Theatre of Blood – 1972

Director Douglas Hickox
Screenplay Anthony Greville-Bell
Starring Vincent Price, Diana Rigg, Ian Hendry, Harry Andrews, Robert Coote, Michael Hordern, Robert Morley, Coral Browne, Jack Hawkins, Milo O’Shea

“Yes. A remarkable performance. He was overacting as usual, but he knew how to make an exit.”

Theatre of Blood is one of those films where the critic gets what is coming to them. They are shown, even more than usual, to be one voice that shouldn’t matter. In the early 1970’s more than most time in history, the critic held court over the lives of artists.

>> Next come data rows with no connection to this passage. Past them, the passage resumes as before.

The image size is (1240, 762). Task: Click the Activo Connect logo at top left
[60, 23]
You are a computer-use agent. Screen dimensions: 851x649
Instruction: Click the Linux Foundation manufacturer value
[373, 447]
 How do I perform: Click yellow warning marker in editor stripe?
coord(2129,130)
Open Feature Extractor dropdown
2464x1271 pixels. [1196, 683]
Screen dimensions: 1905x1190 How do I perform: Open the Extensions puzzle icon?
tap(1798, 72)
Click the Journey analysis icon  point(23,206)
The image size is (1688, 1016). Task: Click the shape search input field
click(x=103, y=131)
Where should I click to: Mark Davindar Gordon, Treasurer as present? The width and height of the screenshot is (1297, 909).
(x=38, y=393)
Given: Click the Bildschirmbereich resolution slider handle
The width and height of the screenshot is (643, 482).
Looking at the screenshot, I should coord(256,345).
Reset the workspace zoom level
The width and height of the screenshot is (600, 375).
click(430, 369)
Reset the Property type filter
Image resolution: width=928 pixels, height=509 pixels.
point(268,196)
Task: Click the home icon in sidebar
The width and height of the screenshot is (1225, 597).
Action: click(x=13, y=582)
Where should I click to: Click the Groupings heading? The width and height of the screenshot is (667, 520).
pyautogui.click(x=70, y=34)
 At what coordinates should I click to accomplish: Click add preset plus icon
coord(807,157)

Edward Lionheart (Price) is presumed deceased at the start of the story. Happening on the eve of the Theatre Critics Guild award, Lionheart reads the “…to be or not to be…” soliloquy from Shakespeare, then jumps to his presumed death into the Thames River. Now, the critics are all dying, one by one, to the theme of Shakespeare stories.

Never having been a fan of Vincent Price, I nonetheless accepted that his films had to be at least a little creepy. He seemed to be in on the joke that he had the corner on cheese, still, we had to withstand the cheese.

This time, with the help of Shakespeare, the dramatic prose adds to the unique nature of the deaths. There is a curiosity to which method will be deployed with the next dispatch. Less so on how much blathering Price will bestow the captive audience.

Still, the story is entertaining in the way in which those who “do not” are perceived by those “who do” present themselves to the world as on the stage. The list of actors involved is entertaining enough. The cast includes two of the most memorable sets of eyebrows in the latter 20th Century, Miles O’Shea as an investigator and Robert Morley as an effete, buffoonish and dog loving critic.

The best parts of the film are former Avengers Diana Rigg and Ian Hendry. They have several memorable exchanges, some with Price, some with each other, and Hendry with a quote to end the film that makes the entire thing worth watching. In this way, the critic and the average viewer can agree.

This film is one of the better Price performances. If you want to see him for what made him famous enough to be on Thriller, start with this.